──────── Extracted entries ────────

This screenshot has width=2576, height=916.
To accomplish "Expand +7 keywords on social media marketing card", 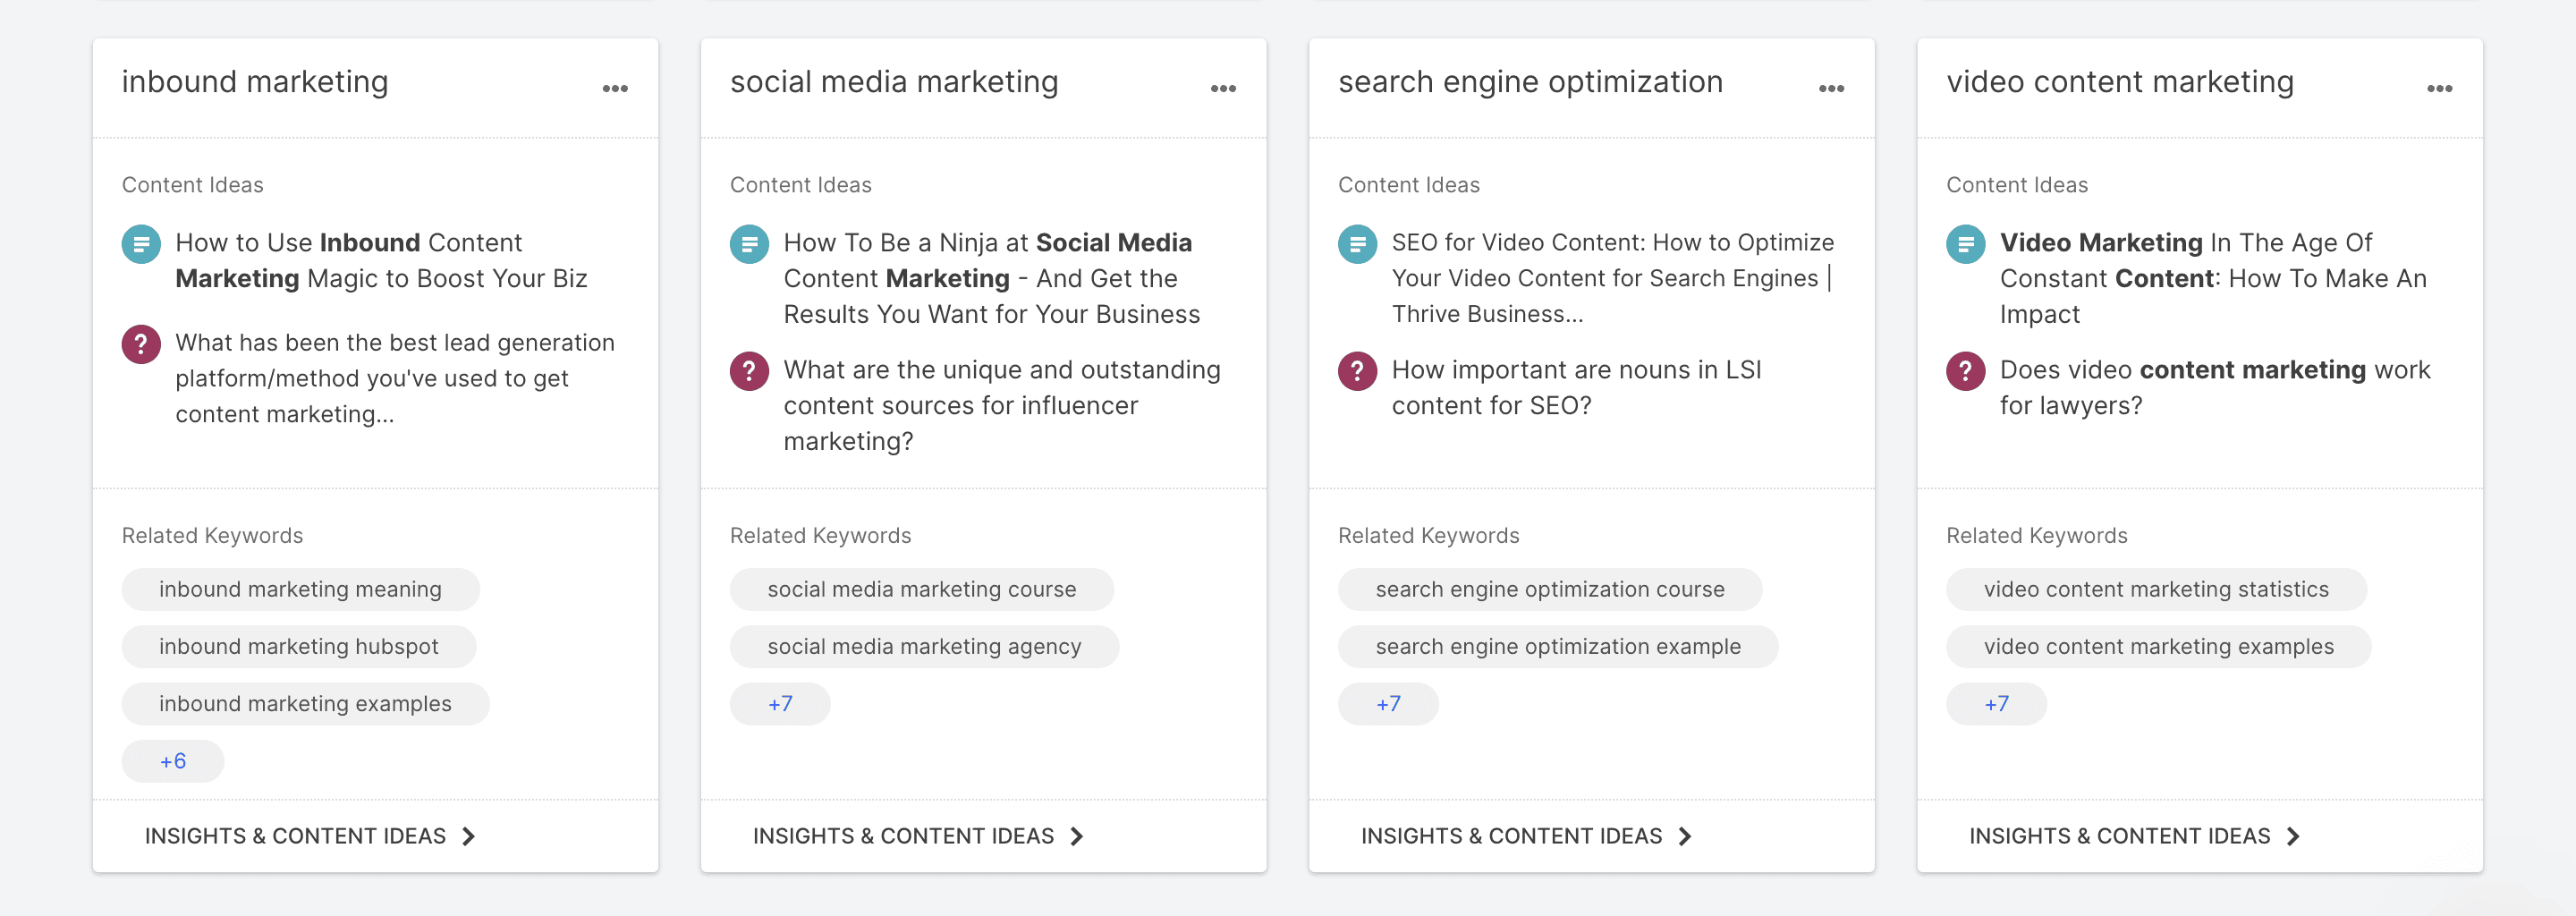I will pos(780,703).
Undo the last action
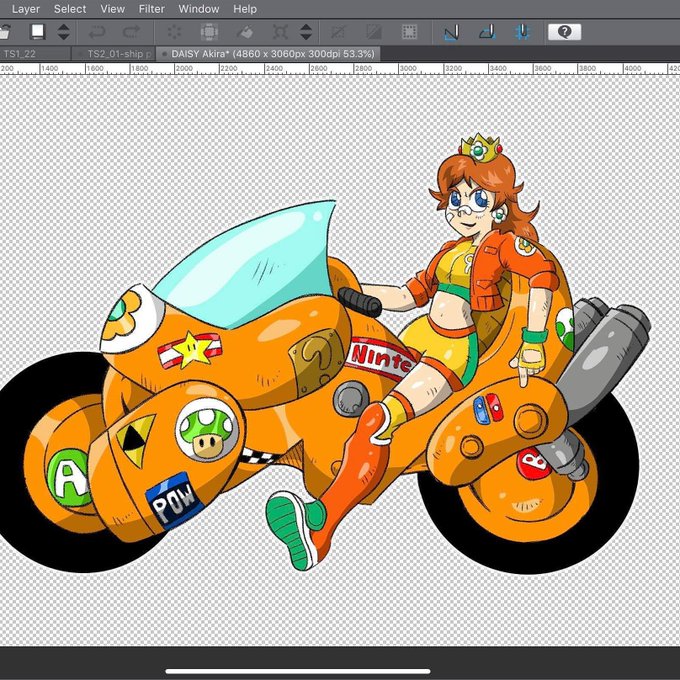 click(x=97, y=32)
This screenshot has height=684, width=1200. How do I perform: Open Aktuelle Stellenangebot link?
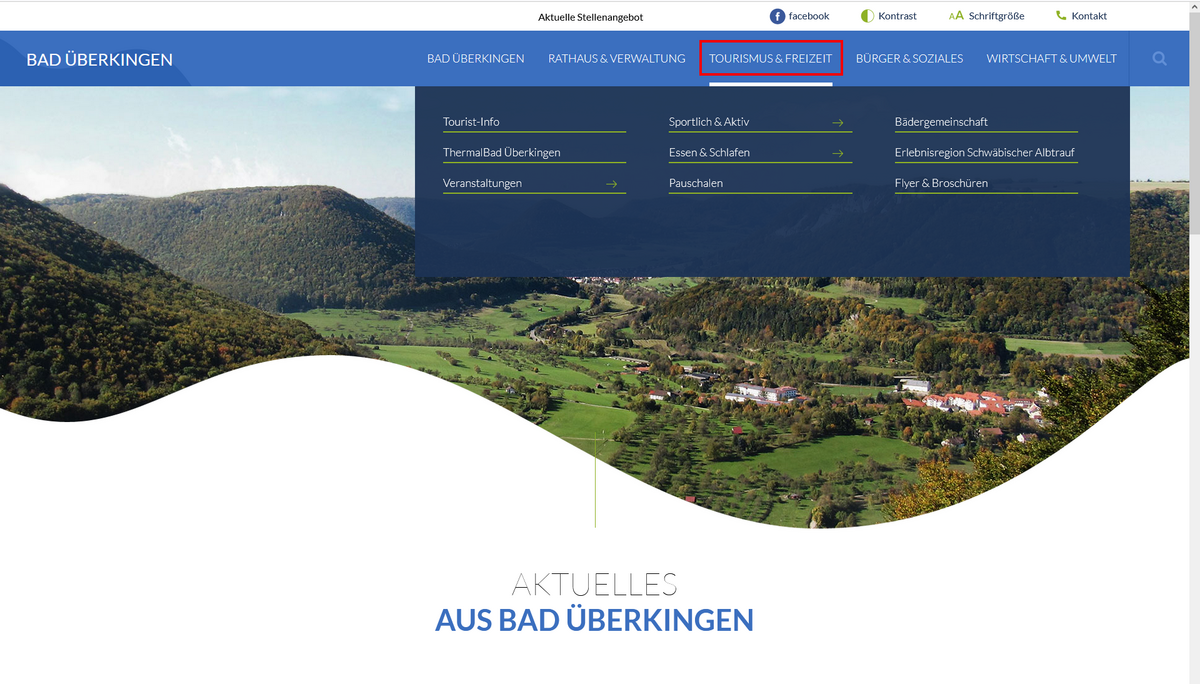[590, 17]
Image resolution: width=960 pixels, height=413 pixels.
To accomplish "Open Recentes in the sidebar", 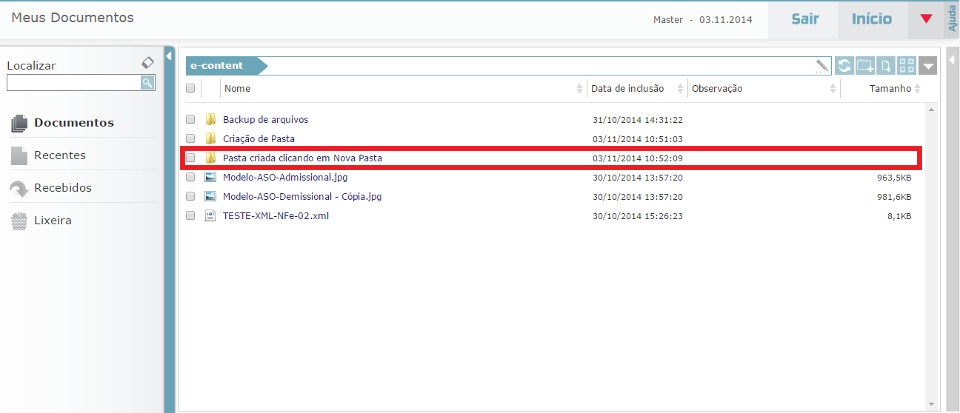I will point(60,156).
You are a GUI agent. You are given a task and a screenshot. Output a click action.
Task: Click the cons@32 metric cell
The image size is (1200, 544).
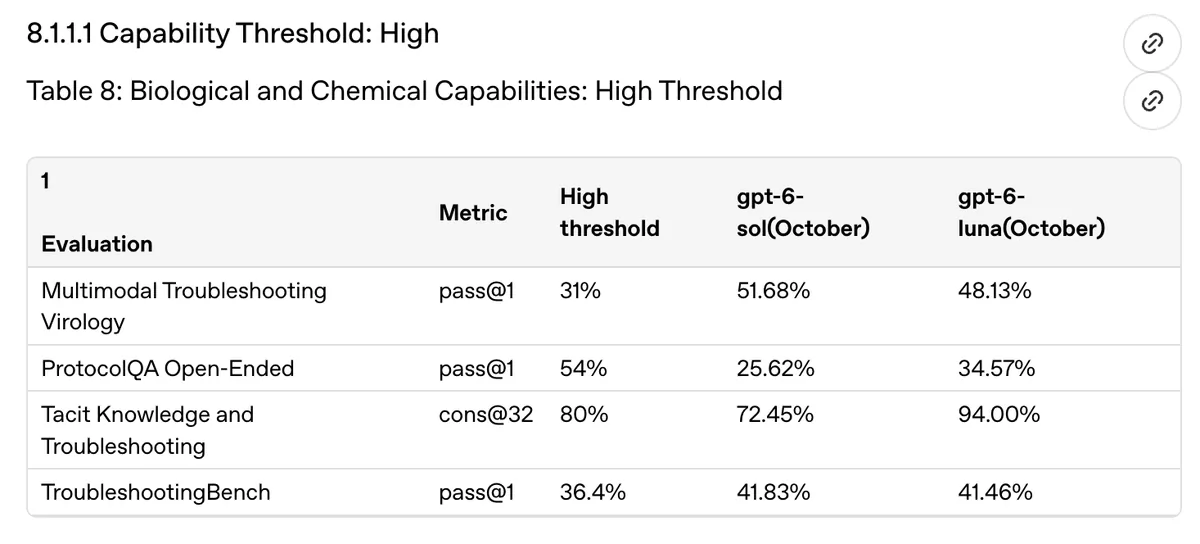coord(486,414)
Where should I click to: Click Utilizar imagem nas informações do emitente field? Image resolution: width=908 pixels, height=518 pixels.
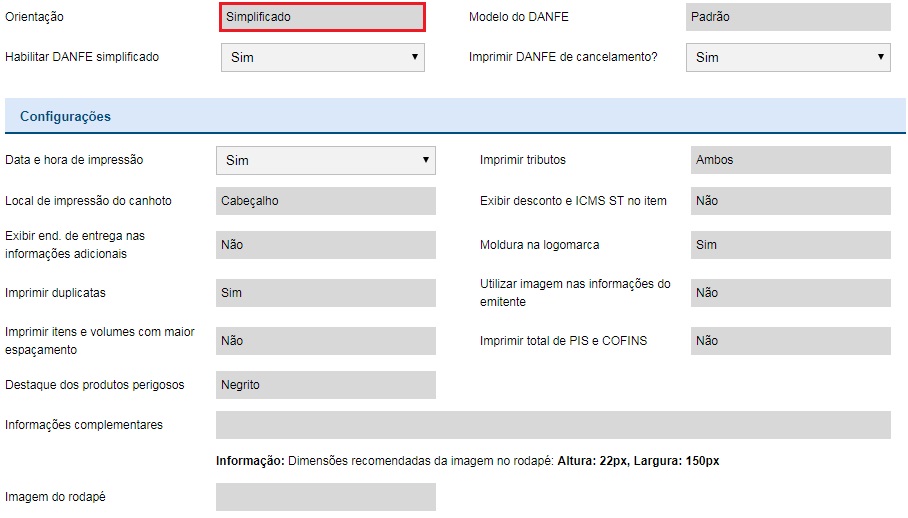(789, 293)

────────

◆ **Aim**
Extract every line of the entries above that contains the word "resolution".

◆ **Solution to the problem**
Image resolution: width=960 pixels, height=413 pixels.
Where should I click to: Click Utilizar imagem nas informações do emitente field? Image resolution: width=908 pixels, height=518 pixels.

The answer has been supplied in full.